===== RECORDS SUPPLIED =====
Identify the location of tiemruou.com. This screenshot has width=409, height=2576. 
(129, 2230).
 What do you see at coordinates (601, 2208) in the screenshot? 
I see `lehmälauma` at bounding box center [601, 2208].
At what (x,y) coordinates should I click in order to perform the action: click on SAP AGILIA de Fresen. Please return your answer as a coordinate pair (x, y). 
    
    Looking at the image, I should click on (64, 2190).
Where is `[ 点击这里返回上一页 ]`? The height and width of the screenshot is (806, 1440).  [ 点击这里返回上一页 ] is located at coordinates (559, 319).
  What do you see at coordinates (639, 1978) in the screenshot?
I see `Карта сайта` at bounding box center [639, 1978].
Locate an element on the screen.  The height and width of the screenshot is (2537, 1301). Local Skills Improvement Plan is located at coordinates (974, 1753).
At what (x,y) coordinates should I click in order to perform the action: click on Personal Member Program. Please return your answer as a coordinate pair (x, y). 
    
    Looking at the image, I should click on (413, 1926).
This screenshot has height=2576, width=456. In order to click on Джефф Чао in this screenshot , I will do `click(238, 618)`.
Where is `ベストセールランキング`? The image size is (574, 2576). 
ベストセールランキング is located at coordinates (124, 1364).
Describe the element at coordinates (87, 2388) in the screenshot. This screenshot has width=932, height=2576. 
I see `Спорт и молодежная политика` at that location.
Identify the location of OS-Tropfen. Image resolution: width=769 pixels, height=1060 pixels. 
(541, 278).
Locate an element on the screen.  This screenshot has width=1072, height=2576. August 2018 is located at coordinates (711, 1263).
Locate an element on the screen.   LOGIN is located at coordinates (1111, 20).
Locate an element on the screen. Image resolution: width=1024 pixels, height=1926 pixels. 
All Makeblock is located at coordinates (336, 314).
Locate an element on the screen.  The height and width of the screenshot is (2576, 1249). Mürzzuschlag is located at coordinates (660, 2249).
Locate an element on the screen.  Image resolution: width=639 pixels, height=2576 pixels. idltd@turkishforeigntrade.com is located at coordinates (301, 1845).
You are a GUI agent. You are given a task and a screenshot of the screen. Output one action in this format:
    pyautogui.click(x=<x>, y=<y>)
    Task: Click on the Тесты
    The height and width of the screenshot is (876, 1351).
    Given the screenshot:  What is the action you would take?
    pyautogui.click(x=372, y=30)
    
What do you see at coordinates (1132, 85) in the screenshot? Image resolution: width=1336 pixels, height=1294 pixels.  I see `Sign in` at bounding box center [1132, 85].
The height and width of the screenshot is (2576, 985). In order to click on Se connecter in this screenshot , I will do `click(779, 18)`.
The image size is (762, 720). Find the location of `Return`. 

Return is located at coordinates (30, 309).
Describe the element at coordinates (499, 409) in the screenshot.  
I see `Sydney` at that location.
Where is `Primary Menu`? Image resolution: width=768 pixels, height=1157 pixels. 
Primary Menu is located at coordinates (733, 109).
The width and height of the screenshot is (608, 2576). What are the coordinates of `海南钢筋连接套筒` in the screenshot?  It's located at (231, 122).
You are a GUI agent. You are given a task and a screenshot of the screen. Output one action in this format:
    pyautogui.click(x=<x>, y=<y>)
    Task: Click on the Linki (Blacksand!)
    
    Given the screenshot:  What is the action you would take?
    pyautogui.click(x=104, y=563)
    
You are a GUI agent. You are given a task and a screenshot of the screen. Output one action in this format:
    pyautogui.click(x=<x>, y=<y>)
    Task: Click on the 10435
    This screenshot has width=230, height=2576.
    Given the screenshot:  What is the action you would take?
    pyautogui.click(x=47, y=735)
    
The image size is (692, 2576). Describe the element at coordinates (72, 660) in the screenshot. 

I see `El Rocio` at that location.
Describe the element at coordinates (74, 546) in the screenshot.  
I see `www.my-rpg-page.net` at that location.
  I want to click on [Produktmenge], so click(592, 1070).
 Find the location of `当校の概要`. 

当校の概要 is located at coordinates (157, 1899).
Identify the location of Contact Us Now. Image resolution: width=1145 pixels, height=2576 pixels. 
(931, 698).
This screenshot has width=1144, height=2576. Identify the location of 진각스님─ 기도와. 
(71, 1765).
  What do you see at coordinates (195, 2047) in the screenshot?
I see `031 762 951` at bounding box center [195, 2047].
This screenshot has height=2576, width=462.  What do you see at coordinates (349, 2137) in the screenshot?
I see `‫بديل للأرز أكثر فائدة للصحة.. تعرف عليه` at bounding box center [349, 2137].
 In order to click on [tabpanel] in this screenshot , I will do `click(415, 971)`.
=====
#### WHAT THE EXERCISE ASKS
Please change "Identify the location of" to "Give the coordinates of" everywhere it appears in the rows above, and leave everything else as it is.

#### TASK RESULT
Give the coordinates of tiemruou.com. This screenshot has width=409, height=2576. 
(129, 2230).
 What do you see at coordinates (601, 2208) in the screenshot? 
I see `lehmälauma` at bounding box center [601, 2208].
At what (x,y) coordinates should I click in order to perform the action: click on SAP AGILIA de Fresen. Please return your answer as a coordinate pair (x, y). 
    
    Looking at the image, I should click on (64, 2190).
Where is `[ 点击这里返回上一页 ]`? The height and width of the screenshot is (806, 1440).  [ 点击这里返回上一页 ] is located at coordinates (559, 319).
  What do you see at coordinates (639, 1978) in the screenshot?
I see `Карта сайта` at bounding box center [639, 1978].
Locate an element on the screen.  The height and width of the screenshot is (2537, 1301). Local Skills Improvement Plan is located at coordinates (974, 1753).
At what (x,y) coordinates should I click in order to perform the action: click on Personal Member Program. Please return your answer as a coordinate pair (x, y). 
    
    Looking at the image, I should click on (413, 1926).
This screenshot has height=2576, width=456. In order to click on Джефф Чао in this screenshot , I will do `click(238, 618)`.
Where is `ベストセールランキング`? The image size is (574, 2576). 
ベストセールランキング is located at coordinates (124, 1364).
Describe the element at coordinates (87, 2388) in the screenshot. This screenshot has width=932, height=2576. 
I see `Спорт и молодежная политика` at that location.
Give the coordinates of OS-Tropfen. Image resolution: width=769 pixels, height=1060 pixels. 
(541, 278).
Locate an element on the screen.  This screenshot has width=1072, height=2576. August 2018 is located at coordinates (711, 1263).
Locate an element on the screen.   LOGIN is located at coordinates (1111, 20).
Locate an element on the screen. Image resolution: width=1024 pixels, height=1926 pixels. 
All Makeblock is located at coordinates (336, 314).
Locate an element on the screen.  The height and width of the screenshot is (2576, 1249). Mürzzuschlag is located at coordinates (660, 2249).
Locate an element on the screen.  Image resolution: width=639 pixels, height=2576 pixels. idltd@turkishforeigntrade.com is located at coordinates (301, 1845).
You are a GUI agent. You are given a task and a screenshot of the screen. Output one action in this format:
    pyautogui.click(x=<x>, y=<y>)
    Task: Click on the Тесты
    The height and width of the screenshot is (876, 1351).
    Given the screenshot:  What is the action you would take?
    pyautogui.click(x=372, y=30)
    
What do you see at coordinates (1132, 85) in the screenshot? Image resolution: width=1336 pixels, height=1294 pixels.  I see `Sign in` at bounding box center [1132, 85].
The height and width of the screenshot is (2576, 985). In order to click on Se connecter in this screenshot , I will do `click(779, 18)`.
The image size is (762, 720). Find the location of `Return`. 

Return is located at coordinates (30, 309).
Describe the element at coordinates (499, 409) in the screenshot.  
I see `Sydney` at that location.
Where is `Primary Menu`? Image resolution: width=768 pixels, height=1157 pixels. 
Primary Menu is located at coordinates (733, 109).
The width and height of the screenshot is (608, 2576). What are the coordinates of `海南钢筋连接套筒` in the screenshot?  It's located at (231, 122).
You are a GUI agent. You are given a task and a screenshot of the screen. Output one action in this format:
    pyautogui.click(x=<x>, y=<y>)
    Task: Click on the Linki (Blacksand!)
    
    Given the screenshot:  What is the action you would take?
    pyautogui.click(x=104, y=563)
    
You are a GUI agent. You are given a task and a screenshot of the screen. Output one action in this format:
    pyautogui.click(x=<x>, y=<y>)
    Task: Click on the 10435
    This screenshot has width=230, height=2576.
    Given the screenshot:  What is the action you would take?
    pyautogui.click(x=47, y=735)
    
The image size is (692, 2576). Describe the element at coordinates (72, 660) in the screenshot. 

I see `El Rocio` at that location.
Describe the element at coordinates (74, 546) in the screenshot.  
I see `www.my-rpg-page.net` at that location.
  I want to click on [Produktmenge], so click(592, 1070).
 Find the location of `当校の概要`. 

当校の概要 is located at coordinates (157, 1899).
Give the coordinates of Contact Us Now. Image resolution: width=1145 pixels, height=2576 pixels. 
(931, 698).
This screenshot has width=1144, height=2576. Give the coordinates of 진각스님─ 기도와. 
(71, 1765).
  What do you see at coordinates (195, 2047) in the screenshot?
I see `031 762 951` at bounding box center [195, 2047].
This screenshot has height=2576, width=462.  What do you see at coordinates (349, 2137) in the screenshot?
I see `‫بديل للأرز أكثر فائدة للصحة.. تعرف عليه` at bounding box center [349, 2137].
 In order to click on [tabpanel] in this screenshot , I will do `click(415, 971)`.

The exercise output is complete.